• Your objective
Below are the entries; give again exactly the lines from the one mentioning "Open case CS0361752" through the one mentioning "Given: Tap the", inclusive.

Stored records
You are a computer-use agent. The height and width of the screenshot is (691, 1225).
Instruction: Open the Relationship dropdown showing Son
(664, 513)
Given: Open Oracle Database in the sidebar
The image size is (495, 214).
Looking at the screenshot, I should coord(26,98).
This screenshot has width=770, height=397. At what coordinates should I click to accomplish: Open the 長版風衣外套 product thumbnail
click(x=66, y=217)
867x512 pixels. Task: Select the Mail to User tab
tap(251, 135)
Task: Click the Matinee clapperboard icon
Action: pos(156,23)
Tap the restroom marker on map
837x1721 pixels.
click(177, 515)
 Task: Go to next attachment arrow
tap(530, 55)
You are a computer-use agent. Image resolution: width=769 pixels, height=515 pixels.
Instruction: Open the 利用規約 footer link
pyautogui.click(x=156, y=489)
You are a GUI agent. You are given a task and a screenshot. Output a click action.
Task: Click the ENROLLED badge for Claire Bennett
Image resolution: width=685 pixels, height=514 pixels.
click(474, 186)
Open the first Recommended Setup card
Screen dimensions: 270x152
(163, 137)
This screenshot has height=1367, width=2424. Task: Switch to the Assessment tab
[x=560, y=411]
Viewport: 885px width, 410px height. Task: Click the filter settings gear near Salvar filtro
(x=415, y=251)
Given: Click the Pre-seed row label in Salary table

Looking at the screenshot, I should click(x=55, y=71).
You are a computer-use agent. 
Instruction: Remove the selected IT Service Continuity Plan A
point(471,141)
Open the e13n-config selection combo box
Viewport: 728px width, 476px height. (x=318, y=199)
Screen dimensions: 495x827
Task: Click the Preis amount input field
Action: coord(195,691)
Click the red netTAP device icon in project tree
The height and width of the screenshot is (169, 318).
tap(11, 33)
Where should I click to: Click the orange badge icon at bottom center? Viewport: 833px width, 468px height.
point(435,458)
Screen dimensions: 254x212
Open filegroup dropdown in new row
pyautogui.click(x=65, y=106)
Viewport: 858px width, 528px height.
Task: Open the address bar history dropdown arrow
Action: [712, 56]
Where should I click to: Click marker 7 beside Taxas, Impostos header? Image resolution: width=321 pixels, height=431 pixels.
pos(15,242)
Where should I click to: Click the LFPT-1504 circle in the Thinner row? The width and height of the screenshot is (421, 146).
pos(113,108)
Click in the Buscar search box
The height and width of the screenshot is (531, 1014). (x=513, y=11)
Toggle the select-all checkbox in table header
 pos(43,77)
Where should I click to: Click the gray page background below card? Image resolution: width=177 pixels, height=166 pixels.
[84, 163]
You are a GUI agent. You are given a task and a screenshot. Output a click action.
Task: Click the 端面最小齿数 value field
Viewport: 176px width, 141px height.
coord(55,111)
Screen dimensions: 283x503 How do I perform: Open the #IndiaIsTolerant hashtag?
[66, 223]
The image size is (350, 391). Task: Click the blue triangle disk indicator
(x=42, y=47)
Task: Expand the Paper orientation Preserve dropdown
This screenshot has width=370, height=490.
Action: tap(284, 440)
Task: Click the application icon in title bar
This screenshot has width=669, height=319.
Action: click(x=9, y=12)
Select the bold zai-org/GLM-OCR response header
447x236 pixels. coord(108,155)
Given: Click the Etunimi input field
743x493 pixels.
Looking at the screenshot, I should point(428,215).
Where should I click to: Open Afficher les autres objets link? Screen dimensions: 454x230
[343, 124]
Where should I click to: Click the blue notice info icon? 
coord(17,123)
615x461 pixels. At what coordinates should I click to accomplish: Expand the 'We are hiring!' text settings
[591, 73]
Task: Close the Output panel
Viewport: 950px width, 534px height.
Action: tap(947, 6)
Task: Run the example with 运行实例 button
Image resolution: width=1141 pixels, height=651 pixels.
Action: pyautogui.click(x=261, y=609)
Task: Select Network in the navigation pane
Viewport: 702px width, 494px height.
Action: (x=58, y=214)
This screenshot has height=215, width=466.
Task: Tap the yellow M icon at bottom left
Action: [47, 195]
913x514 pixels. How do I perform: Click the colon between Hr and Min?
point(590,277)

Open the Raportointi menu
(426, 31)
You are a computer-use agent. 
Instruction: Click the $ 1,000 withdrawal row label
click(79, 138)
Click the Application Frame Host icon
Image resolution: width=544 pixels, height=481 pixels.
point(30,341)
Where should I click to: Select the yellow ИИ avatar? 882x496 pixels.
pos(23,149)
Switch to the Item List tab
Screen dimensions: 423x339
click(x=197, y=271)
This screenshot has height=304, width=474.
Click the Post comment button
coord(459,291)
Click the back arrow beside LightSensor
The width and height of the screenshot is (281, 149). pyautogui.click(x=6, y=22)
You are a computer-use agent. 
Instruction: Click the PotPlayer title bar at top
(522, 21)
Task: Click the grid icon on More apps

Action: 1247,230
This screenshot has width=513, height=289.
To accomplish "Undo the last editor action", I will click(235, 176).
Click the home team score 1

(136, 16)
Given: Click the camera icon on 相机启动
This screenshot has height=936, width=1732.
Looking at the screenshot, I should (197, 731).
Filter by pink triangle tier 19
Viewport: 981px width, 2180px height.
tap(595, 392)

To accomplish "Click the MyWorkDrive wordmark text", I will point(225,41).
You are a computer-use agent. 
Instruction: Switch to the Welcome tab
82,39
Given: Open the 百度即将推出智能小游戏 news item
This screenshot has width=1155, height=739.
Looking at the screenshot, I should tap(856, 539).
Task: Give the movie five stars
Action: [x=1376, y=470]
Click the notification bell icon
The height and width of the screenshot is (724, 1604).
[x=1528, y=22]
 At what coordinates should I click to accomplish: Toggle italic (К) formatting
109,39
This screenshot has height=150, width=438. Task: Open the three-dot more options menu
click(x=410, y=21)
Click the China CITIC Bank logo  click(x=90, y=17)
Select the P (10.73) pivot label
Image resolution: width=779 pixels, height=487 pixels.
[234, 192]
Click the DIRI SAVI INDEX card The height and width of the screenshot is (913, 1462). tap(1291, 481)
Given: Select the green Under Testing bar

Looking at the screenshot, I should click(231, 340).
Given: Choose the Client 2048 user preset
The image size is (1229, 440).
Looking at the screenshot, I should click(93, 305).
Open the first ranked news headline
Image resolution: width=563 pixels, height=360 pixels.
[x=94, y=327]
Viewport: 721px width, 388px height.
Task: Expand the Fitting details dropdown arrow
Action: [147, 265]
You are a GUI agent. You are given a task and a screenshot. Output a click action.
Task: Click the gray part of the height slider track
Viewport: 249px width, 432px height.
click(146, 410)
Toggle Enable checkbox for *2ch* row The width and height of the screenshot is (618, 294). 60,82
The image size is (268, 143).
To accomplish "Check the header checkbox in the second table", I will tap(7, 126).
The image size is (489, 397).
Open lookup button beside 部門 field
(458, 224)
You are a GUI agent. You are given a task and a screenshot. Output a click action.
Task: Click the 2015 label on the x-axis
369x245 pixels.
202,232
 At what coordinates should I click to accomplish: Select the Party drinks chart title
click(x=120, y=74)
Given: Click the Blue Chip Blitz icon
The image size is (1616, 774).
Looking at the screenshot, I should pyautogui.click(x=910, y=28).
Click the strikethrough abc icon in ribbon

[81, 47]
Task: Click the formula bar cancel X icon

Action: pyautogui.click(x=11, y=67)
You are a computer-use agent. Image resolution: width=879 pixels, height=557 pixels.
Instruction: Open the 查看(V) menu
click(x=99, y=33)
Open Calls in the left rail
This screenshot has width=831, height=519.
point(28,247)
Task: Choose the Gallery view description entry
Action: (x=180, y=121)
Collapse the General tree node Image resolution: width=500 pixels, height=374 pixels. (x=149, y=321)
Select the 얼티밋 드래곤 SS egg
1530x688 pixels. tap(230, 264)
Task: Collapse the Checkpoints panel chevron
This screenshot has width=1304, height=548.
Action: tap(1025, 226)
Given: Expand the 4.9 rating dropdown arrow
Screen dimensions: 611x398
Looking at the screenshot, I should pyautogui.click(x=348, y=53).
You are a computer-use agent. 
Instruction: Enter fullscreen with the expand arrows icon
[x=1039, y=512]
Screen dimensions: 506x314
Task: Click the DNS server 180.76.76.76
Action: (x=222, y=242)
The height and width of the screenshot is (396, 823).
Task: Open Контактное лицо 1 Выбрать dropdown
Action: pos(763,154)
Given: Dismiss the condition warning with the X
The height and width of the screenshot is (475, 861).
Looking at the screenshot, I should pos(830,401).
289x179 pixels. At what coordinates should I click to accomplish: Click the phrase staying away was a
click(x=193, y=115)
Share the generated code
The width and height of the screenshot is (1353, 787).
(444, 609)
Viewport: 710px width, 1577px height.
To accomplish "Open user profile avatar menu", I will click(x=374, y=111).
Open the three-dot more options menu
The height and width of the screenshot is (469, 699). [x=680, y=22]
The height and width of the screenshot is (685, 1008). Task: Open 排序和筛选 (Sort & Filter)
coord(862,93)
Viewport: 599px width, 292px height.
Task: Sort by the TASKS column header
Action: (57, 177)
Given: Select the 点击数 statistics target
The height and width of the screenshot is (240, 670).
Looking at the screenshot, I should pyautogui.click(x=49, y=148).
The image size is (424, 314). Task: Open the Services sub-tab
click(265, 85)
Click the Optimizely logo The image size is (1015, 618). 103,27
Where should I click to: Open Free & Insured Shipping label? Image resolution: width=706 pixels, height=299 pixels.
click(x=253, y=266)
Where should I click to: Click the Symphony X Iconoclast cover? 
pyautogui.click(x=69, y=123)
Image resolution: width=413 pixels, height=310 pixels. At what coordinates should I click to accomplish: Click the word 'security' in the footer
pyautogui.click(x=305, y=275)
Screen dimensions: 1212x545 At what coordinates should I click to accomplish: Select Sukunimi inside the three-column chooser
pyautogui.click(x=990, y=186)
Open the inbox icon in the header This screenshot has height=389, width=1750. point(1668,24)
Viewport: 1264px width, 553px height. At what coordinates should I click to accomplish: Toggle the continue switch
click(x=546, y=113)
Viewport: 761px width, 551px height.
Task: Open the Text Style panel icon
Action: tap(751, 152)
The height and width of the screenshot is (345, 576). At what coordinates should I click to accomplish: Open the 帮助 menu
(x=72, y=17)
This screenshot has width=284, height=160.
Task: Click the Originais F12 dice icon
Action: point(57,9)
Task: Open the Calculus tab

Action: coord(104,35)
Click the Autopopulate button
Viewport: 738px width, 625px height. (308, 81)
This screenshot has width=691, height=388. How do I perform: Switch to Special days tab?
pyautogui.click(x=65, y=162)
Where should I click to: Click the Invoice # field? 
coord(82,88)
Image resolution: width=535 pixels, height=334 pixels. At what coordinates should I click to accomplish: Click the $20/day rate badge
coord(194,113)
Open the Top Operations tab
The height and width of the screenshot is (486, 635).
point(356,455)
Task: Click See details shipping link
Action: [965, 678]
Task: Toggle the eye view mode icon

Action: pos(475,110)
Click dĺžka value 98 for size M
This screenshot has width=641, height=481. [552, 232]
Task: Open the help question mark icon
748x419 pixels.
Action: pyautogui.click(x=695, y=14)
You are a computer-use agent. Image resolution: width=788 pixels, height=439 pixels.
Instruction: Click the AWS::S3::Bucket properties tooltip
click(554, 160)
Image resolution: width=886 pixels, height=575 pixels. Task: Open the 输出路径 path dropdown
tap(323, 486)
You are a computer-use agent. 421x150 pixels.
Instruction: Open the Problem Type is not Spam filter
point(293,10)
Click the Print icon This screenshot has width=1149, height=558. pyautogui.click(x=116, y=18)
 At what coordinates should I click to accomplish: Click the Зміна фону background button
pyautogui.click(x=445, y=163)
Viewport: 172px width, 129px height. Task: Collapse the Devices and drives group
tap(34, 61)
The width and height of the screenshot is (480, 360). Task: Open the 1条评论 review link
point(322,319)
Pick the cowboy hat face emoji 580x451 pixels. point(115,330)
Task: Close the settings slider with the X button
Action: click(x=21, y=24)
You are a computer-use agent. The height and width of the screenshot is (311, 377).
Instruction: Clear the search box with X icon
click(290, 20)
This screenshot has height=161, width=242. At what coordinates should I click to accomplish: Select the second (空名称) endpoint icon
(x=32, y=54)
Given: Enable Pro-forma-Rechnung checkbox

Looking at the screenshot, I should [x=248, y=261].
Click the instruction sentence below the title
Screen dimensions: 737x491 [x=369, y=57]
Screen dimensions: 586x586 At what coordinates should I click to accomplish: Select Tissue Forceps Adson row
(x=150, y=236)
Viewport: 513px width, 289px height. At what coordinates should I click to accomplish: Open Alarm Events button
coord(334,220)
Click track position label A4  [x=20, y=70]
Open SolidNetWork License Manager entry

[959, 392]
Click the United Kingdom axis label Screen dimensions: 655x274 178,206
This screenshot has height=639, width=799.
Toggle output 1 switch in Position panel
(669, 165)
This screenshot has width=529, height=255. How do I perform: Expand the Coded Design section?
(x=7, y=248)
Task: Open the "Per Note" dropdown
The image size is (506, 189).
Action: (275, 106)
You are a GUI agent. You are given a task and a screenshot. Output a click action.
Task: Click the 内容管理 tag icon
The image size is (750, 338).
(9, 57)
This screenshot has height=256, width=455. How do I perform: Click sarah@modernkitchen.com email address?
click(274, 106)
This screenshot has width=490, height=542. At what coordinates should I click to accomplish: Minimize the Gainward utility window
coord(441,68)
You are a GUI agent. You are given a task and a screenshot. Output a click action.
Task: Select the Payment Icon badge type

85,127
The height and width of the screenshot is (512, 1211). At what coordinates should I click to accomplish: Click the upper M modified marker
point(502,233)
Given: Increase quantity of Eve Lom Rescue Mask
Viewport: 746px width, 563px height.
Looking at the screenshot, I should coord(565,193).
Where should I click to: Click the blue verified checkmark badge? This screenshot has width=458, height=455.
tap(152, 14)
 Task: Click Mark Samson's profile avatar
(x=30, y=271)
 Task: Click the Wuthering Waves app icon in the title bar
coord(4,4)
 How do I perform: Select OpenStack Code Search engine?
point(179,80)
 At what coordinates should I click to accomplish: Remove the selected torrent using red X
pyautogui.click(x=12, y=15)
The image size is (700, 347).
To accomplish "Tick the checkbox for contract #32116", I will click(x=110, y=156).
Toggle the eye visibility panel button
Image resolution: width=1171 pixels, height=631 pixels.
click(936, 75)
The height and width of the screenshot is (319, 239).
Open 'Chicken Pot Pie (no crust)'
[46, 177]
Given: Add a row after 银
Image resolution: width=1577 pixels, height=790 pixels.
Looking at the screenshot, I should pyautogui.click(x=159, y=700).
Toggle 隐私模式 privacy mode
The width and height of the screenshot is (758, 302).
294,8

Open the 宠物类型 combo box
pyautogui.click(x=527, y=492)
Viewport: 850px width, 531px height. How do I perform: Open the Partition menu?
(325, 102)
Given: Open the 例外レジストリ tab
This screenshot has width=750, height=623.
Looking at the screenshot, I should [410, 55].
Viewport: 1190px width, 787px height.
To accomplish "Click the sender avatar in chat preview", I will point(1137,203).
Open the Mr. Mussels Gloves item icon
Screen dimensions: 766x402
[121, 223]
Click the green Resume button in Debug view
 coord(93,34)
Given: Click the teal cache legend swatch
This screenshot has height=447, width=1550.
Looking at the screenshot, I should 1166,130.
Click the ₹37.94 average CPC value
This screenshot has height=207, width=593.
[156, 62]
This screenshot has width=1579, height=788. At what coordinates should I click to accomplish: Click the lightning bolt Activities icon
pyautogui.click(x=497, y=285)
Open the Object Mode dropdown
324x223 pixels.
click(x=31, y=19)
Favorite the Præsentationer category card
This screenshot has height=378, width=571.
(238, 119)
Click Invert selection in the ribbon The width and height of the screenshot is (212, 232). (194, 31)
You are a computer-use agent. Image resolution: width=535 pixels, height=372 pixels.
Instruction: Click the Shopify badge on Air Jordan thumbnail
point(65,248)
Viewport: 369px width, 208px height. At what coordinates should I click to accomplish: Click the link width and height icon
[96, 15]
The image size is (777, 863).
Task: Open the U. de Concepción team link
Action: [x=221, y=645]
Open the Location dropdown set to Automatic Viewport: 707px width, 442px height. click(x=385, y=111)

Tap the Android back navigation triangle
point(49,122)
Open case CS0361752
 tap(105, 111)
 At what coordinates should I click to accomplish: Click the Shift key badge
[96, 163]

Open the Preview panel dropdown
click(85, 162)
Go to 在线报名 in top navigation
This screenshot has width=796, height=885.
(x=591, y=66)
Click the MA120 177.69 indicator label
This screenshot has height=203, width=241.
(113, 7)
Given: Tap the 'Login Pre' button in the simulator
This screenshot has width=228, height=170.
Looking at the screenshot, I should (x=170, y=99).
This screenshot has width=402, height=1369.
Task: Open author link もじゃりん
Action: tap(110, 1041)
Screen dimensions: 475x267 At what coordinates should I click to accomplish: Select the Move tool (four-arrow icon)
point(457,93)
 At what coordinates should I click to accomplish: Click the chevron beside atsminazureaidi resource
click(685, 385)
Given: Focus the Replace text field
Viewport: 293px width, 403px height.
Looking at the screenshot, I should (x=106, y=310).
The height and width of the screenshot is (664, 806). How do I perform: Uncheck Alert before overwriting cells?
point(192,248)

• Task response
Open case CS0361752
 tap(105, 111)
 At what coordinates should I click to accomplish: Click the Shift key badge
[96, 163]

Open the Preview panel dropdown
click(85, 162)
Go to 在线报名 in top navigation
This screenshot has width=796, height=885.
(x=591, y=66)
Click the MA120 177.69 indicator label
This screenshot has height=203, width=241.
(113, 7)
Given: Tap the 'Login Pre' button in the simulator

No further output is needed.